If you don’t want to specify the --model
each time you run an evaluation, create a .env
configuration file in your working directory that defines the INSPECT_EVAL_MODEL
environment variable along with your API key. For example:
INSPECT_EVAL_MODEL=anthropic/claude-opus-4-1-20250805
ANTHROPIC_API_KEY=<anthropic-api-key>
Options
You can control a variety of options from the command line. For example:
uv run inspect eval inspect_evals/piqa --limit 10
uv run inspect eval inspect_evals/piqa --max-connections 10
uv run inspect eval inspect_evals/piqa --temperature 0.5
See uv run inspect eval --help
for all available options.
Dataset
Here is an example prompt from the dataset (after it has been further processed by Inspect):
The entire content of your response should be of the following format: ‘ANSWER:$LETTER’ (without quotes) where LETTER is one of A,B.
Given either a question or a statement followed by two possible solutions labelled A and B, choose the most appropriate solution. If a question is given, the solutions answer the question.
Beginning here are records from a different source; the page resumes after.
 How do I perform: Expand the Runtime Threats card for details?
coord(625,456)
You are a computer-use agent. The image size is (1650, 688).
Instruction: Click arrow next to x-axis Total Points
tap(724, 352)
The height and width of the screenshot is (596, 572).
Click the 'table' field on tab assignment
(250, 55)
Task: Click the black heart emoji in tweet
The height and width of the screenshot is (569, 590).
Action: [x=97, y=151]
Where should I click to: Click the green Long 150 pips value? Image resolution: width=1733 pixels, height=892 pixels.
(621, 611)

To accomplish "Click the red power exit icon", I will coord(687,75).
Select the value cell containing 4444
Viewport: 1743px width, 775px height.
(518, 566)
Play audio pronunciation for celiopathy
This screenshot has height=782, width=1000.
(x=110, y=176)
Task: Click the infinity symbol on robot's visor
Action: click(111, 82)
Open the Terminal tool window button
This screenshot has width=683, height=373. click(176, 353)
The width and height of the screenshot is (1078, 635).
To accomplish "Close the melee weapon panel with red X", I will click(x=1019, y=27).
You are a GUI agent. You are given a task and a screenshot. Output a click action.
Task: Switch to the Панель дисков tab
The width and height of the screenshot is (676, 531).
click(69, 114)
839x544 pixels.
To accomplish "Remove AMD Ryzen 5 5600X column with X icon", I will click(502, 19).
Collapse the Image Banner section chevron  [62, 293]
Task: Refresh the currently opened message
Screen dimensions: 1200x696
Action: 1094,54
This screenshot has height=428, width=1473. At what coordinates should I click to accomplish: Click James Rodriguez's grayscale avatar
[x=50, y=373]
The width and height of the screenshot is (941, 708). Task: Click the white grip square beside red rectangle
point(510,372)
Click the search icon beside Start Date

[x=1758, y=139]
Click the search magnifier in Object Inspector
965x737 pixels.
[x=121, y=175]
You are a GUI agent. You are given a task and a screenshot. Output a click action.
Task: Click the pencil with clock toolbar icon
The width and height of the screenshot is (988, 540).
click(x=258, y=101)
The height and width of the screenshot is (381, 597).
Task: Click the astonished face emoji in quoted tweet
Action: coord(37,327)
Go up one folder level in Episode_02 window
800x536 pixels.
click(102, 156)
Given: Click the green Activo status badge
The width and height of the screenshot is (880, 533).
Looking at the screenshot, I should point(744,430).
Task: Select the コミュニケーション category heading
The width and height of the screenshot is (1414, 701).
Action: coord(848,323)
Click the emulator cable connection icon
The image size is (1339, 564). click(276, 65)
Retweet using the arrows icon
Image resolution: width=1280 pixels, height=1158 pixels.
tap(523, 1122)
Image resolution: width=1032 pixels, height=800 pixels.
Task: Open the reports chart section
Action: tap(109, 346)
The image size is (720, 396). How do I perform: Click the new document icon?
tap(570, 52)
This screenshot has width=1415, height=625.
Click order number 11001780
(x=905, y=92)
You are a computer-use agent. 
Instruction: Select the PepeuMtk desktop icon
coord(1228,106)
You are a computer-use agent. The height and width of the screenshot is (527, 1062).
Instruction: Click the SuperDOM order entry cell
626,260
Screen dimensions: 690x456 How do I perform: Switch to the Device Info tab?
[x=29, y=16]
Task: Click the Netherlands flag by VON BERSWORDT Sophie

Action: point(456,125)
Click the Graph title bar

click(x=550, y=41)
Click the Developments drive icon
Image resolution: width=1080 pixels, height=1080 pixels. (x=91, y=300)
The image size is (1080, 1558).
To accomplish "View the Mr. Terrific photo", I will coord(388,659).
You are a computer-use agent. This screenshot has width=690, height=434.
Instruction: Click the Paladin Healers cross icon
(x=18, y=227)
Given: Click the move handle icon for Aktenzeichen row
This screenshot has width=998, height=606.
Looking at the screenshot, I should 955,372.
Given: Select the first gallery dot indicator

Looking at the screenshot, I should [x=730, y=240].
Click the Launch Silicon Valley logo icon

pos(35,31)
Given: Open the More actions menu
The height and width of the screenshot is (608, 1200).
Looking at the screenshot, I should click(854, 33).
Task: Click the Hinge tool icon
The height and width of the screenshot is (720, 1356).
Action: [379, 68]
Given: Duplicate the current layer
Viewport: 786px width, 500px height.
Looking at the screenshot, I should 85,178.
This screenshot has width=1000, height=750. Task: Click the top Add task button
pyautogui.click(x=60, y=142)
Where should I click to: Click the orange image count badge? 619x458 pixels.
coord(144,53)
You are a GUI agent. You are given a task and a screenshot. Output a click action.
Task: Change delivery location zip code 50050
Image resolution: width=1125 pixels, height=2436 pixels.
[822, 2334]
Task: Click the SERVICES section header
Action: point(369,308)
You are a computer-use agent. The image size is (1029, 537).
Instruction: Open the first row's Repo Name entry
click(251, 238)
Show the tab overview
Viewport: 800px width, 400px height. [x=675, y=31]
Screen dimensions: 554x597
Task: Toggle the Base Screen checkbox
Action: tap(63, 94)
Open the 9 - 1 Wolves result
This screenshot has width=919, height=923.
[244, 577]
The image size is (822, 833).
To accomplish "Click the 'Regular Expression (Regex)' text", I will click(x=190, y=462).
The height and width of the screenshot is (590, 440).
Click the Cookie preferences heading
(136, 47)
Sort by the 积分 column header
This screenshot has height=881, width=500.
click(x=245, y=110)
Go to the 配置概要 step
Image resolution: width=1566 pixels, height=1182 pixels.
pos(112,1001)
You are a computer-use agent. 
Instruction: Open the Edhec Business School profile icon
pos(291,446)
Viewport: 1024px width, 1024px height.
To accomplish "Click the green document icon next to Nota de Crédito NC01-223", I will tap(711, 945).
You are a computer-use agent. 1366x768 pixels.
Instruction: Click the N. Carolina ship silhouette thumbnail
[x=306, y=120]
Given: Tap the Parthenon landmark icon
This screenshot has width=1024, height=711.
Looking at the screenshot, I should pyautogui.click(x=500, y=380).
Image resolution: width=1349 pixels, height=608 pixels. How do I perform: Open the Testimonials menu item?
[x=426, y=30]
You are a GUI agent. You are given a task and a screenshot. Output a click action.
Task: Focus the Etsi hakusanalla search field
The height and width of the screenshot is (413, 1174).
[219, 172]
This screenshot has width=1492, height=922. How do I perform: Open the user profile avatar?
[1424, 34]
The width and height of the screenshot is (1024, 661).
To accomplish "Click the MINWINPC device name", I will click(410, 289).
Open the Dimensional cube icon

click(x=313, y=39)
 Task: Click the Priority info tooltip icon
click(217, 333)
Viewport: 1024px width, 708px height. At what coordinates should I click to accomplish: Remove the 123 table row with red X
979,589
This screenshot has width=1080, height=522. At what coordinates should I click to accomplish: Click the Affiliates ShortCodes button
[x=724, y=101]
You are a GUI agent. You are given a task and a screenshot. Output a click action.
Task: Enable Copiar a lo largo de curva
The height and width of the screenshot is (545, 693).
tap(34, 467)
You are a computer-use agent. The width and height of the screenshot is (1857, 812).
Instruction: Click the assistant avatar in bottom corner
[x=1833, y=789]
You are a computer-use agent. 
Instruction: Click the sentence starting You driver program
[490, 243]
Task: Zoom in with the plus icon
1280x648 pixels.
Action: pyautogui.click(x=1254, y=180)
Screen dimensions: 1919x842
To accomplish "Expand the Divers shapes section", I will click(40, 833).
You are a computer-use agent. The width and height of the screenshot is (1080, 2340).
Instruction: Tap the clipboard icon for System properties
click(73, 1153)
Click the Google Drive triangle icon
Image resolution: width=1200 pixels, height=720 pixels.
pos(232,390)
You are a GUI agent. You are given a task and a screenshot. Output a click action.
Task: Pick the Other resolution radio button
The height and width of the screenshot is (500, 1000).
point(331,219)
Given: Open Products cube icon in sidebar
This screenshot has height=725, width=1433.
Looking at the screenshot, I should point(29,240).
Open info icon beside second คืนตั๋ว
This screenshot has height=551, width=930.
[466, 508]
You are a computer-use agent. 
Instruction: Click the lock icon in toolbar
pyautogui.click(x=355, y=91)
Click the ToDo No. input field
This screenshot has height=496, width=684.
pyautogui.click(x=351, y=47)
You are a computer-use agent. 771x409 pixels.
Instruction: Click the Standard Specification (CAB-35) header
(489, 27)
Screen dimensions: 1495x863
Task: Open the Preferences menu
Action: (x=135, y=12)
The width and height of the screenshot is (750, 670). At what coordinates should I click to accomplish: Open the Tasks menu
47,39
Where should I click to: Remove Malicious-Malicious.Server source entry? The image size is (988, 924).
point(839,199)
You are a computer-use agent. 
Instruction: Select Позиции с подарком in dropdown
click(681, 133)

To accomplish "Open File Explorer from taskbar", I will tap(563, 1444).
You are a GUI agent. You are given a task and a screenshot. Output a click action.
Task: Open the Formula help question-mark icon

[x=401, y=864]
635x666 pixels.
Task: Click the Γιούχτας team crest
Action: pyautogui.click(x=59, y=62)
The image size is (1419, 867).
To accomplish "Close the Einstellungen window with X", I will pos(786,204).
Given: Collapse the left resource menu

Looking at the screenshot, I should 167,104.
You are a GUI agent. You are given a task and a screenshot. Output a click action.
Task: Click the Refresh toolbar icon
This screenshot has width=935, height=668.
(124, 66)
If a statement is given, the solutions explain how to achieve the statement.
How do I ready a guinea pig cage for it’s new occupants?
- Provide the guinea pig with a cage full of a few inches of bedding made of ripped paper strips, you will also need to supply it with a water bottle and a food dish.
- Provide the guinea pig with a cage full of a few inches of bedding made of ripped jeans material, you will also need to supply it with a water bottle and a food dish.
The model is then tasked to pick the correct choice.
Scoring
A simple accuracy is calculated over the datapoints.